気を取り直して、私は彼女に電話をした。今朝の様子じゃ、何もトラブってはいなさそうだったけどね。
多分これも、無駄足ならぬ、無駄電。
コール5回くらいで、可憐が出た。
「もしもし?可憐?」
『あ、あさみ・・・。』
「あのね、可憐・・・どうしたの?」
ビックリした。だって電話から伝わる雰囲気が、いつもと違う。
思わずシリアスな声を出してしまった。
私の様子が変わったので、浩輔がじっとこちらを見つめる。
『・・・・。』
「可憐?どうかしたの?」
『何でも・・・ないっ。』
声が詰まっている。明らかに泣いている。
私は一気に緊張してきた。
浩輔の台詞が、にわかに現実味を増してきた。
「何でも無くないじゃん、どうしたの?今、どこにいるの?」
『・・・部屋・・・。』
「一人?」
『うん。』
「今行くから。15分待って。」
『え?』
可憐の返事を待たずに電話を切ってしまった。
緊張で、胸がドキドキする。
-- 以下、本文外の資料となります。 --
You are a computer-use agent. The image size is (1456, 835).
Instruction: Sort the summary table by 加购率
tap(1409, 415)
駅で泣いていたのは可憐だったの?
「可憐、泣いてた。あの可憐が、泣いてた。」
「そっか。え?大変そうだったの?」
浩輔の様子は、可憐が泣いていた事よりも、私の真剣な面持に驚いている様。
「わからない。でもあの可憐が泣くなんて。」
「それって、光に任せた方がいいんじゃないの?」
光とは可憐の彼氏で、二人は大学に入学して間もなく付き合い始めた。だからもう、結構長い。
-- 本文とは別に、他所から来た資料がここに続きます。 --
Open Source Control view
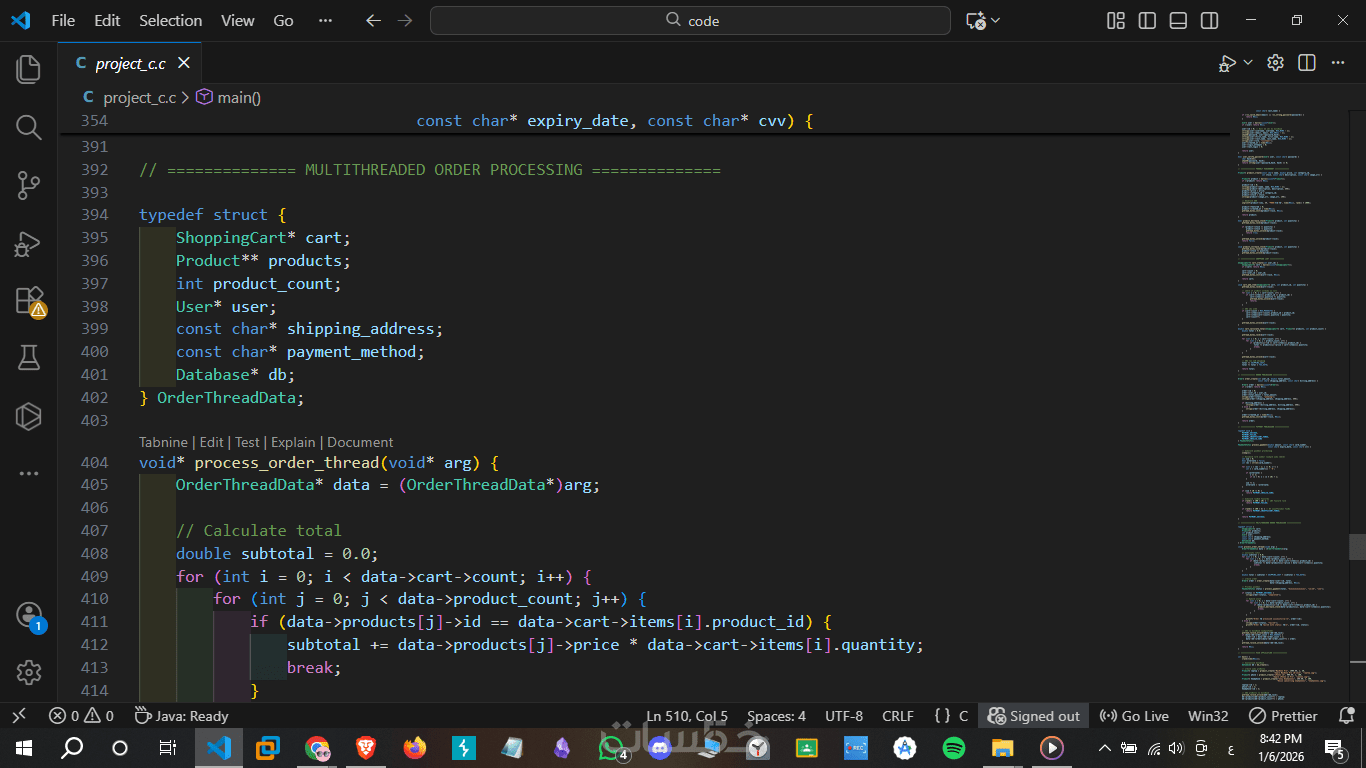This screenshot has width=1366, height=768. pos(29,185)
光も誰からも好かれる気さくな男で、背格好も結構イケてる為、女の子達からの人気も高かった。
つまり、美男美女カップル。
おまけに頭もいいものだから、光に任せた方が、という浩輔の気持ちはよくわかる。
でもね。
「だって浩輔に助けを求めていたんでしょ?」
「え?・・・ああ、まあ。わかんないけど。」
なんでそこで曖昧になっちゃうのかな?そして俯いちゃうのよ?
すごい剣幕で私の部屋に押し入ってきたのはあなたなんでしょ?
おかげでしなくていいドキドキまでしてしまって、色々虚しいんだからね、私はっ。
「今すぐ行くっていっちゃったもん。行くよっ。」
「え?あ、はい。」
私の勢いをどう解釈したのか、浩輔は慌ててベッドから立ち上がり、私を見つめた。
「・・・なんで突っ立ってるの?」
「え?」
「私、着替えるんだけど。」
「あ、ごめんっ。」
慌てて部屋を出ていく。
・・・私、このおトボケ鈍感男に一生付き合っていくのかあ。疲れるなあ。
再び溜息をついて、クローゼットを開けた。